Amazon wasn't profitable because it reinvested earnings into growth, while SpaceX is funding it's growth by taking on very significant levels of debt (which will take a big chunk of future earnings just to service). These aren't comparable from a risk perspective.
Was this obvious early on?
But anyway, it's also clear SpaceX isn't doing the same as Amazon.
Sure, but we the only thing we know about the company is the current S1 filing. Need to time to see what all of that looks like. Fast tracking it and essentially forcing other people to buy without scrutinizing is the problem. They may very well be worth the money they claim, but we won't know until after they've proven it. That's what the rules are there for.
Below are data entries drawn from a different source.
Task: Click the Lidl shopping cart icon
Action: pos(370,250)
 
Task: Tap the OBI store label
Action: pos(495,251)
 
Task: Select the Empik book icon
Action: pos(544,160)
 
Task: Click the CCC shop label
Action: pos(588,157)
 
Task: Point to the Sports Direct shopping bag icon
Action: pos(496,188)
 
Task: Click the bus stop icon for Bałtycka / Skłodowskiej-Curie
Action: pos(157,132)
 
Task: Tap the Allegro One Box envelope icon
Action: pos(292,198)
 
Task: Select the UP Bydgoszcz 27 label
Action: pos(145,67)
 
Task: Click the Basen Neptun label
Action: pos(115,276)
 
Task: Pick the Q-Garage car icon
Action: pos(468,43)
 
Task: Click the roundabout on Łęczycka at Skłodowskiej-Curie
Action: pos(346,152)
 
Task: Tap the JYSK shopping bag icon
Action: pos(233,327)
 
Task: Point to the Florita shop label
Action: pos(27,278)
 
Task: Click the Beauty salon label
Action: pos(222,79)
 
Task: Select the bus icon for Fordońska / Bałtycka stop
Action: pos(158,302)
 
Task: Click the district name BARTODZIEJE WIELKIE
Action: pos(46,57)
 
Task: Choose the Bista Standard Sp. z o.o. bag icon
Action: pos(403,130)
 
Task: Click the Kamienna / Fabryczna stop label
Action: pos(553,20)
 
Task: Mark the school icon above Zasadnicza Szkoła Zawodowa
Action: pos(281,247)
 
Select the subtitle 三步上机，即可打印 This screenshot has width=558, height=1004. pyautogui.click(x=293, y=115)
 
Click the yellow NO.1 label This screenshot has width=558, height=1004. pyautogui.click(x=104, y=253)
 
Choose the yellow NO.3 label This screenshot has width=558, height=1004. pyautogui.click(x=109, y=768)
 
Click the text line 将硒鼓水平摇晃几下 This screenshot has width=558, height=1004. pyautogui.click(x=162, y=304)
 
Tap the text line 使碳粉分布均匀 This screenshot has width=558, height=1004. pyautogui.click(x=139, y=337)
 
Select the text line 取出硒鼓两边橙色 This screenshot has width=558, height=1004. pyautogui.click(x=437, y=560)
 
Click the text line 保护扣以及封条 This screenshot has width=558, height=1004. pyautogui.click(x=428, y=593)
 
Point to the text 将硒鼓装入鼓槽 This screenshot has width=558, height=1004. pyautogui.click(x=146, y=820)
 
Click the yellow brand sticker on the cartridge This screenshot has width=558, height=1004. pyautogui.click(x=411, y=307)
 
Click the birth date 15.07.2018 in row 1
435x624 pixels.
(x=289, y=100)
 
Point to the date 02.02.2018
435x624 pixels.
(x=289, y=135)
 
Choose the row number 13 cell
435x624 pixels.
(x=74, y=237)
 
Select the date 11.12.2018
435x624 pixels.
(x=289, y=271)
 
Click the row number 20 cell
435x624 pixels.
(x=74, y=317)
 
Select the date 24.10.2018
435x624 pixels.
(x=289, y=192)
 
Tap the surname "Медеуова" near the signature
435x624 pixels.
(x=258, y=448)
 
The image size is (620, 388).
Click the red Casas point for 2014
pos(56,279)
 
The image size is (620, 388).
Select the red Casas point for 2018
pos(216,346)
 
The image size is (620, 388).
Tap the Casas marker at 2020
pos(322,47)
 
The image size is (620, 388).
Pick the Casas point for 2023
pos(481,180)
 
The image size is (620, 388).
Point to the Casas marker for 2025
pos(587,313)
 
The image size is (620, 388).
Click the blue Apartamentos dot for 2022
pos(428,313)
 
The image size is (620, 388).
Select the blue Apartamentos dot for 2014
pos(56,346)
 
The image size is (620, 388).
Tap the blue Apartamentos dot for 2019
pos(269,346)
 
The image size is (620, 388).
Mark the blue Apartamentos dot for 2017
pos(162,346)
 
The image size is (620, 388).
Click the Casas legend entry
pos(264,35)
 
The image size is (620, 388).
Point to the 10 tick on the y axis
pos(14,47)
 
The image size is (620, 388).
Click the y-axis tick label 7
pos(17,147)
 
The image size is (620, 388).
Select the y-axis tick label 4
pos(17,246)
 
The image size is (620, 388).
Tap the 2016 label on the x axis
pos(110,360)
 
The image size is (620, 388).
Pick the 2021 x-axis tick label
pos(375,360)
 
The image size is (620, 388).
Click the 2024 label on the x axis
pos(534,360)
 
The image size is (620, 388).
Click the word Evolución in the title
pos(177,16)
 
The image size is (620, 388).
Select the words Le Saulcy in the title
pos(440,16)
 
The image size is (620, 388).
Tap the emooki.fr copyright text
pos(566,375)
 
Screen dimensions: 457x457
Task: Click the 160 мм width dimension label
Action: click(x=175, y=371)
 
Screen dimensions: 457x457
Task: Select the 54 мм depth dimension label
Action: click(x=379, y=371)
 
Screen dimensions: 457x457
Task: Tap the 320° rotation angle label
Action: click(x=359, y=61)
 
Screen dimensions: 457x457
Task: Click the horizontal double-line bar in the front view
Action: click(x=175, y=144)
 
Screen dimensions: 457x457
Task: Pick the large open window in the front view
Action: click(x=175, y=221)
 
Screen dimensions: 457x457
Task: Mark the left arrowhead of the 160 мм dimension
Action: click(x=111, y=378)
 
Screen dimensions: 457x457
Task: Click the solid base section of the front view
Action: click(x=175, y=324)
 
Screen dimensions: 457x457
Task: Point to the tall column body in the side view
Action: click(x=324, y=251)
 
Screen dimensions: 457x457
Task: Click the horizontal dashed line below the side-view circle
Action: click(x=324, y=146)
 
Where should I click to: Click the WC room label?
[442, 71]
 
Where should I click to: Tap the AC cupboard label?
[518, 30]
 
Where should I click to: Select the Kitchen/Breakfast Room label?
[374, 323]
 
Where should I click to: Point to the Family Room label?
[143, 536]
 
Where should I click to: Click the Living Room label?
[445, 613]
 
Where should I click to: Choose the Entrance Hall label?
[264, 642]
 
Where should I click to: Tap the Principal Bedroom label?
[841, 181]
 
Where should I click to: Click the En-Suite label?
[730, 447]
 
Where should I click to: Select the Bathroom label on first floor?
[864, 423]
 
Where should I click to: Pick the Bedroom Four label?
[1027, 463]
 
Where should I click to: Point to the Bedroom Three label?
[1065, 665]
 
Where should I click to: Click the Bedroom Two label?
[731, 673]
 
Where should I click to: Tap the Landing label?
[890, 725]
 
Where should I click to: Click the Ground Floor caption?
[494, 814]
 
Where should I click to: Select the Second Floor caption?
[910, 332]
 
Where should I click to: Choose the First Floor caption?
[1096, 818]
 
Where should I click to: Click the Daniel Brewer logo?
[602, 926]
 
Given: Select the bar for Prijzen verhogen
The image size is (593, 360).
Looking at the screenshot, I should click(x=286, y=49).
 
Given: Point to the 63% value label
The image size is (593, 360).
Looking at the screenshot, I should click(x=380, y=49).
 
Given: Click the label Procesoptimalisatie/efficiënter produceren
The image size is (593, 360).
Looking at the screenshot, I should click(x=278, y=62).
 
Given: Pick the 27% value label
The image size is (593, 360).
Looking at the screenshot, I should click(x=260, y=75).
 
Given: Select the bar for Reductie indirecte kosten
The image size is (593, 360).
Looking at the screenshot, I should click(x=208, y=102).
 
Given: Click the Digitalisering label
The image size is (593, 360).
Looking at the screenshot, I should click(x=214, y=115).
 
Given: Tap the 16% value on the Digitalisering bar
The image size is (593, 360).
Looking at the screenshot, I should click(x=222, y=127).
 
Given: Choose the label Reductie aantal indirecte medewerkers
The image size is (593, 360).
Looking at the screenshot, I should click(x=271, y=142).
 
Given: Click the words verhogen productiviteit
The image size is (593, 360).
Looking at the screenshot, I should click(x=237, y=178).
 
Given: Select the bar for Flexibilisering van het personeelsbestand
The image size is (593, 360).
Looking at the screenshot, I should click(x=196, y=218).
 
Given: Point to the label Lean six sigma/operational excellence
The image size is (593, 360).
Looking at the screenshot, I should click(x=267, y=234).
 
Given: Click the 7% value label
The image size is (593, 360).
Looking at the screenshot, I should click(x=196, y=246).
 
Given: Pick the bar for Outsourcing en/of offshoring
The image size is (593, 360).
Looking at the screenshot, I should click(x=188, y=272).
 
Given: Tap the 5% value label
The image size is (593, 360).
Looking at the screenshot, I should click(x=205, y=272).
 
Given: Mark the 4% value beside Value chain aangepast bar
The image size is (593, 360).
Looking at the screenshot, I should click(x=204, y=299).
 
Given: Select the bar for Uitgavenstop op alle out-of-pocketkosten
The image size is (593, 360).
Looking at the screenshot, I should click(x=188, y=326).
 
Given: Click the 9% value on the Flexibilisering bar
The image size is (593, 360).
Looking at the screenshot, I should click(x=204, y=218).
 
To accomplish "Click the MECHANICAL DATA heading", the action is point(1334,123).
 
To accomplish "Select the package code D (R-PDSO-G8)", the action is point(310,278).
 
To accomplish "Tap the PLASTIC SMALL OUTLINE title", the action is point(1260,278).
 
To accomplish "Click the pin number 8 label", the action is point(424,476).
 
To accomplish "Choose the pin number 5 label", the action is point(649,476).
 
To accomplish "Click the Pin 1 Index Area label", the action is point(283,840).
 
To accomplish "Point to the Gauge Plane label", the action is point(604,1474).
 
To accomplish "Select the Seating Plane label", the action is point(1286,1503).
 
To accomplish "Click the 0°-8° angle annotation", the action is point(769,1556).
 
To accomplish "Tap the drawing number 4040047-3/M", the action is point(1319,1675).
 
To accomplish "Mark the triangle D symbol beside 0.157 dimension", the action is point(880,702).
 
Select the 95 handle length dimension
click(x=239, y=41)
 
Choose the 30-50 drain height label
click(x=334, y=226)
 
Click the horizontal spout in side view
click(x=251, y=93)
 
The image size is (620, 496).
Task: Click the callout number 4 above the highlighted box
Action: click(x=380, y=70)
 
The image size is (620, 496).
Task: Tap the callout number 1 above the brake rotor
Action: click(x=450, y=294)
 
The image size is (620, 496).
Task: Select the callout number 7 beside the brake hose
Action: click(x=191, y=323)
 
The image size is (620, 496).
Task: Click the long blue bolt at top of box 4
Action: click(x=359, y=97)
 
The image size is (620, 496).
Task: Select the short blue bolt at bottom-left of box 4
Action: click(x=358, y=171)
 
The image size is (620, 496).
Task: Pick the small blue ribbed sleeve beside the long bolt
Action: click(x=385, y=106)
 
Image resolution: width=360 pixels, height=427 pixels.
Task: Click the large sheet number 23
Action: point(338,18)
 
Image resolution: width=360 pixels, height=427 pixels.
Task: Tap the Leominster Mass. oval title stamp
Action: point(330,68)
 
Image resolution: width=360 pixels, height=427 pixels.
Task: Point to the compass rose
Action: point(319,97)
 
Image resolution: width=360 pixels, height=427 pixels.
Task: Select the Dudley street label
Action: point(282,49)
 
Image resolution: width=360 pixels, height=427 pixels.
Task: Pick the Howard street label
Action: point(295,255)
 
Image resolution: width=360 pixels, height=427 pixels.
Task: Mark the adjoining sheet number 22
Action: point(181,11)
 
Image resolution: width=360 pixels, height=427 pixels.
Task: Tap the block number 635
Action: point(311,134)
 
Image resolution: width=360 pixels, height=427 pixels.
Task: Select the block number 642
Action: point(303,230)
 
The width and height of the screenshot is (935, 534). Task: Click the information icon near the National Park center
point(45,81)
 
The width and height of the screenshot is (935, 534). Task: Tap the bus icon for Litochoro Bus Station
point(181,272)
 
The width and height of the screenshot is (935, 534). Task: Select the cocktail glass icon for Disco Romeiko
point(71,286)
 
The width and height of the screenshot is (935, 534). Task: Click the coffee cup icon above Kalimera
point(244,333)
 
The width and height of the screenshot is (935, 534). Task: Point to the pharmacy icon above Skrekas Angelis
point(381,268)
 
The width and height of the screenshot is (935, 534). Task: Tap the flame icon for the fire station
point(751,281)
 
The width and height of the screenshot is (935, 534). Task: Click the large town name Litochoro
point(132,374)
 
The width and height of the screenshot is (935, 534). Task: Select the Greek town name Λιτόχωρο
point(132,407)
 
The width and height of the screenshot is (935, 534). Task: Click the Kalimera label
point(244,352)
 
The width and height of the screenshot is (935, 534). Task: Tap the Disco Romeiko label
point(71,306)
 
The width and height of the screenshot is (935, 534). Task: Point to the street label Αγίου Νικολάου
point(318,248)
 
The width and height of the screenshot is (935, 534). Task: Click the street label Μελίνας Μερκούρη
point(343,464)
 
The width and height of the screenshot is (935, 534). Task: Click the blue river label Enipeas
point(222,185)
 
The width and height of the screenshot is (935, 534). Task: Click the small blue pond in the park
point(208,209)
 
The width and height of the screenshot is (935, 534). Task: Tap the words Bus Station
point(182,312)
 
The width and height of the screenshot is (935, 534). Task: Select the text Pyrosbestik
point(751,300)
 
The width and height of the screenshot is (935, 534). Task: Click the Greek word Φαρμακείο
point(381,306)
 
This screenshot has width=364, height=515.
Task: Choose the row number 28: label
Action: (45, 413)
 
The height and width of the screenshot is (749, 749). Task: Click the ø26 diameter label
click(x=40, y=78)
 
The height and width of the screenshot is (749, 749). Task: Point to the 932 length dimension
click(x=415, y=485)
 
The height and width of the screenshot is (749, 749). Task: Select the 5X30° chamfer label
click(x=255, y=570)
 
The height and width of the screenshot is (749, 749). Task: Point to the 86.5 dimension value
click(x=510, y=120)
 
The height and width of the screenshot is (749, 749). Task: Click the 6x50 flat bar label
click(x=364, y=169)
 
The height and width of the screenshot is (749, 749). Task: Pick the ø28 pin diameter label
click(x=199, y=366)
There is plenty of evidence of growth. The problem is SpaceX as it is is a conglomerate recently cobbled together, and so estimating what it is and what it's going to do is challenging.
We don't have good public numbers, but that should be over $13B in revenue and about $2B of income over the last 12 months. Given the growth trend of that 5 years, that approx. $2B of income is likely to double by the end of this year.
Add to that the space launch business around Falcon 9, which had 40+ commercial launches that generated about $4B revenue and something close to $3B of income, and SpaceX was looking strong.
Again, SpaceX isn't what it was 6 months ago, before all the xAI fuckery, but the core business, Starlink and space launch, are doing well by themselves.
Is it really owned by them if Elon retains most of the voting rights anyway?
Look at Tesla and their hard pivot to humanoid robots. He is all in on robots which about a dozen other companies already make and are largely unprofitable in making. He is betting AI rapidly improves in a way that allows robots to become rapidly more useful and there is zero evidence that is feasible in the next 5 - 10 years.
Owned by various folks. Controlled by Elon. Granted, I don't know how Texas law deals with minority rights.
Amazon met profitability requirements and went into the SP500 at around $2.40 in November 2005. Two years before it was $2.70. Six Years before it was $4.40.
Two years _after_ listing it was $4.50. Six years after it was ~$10.
Waiting for profitability seems like it was a good bet.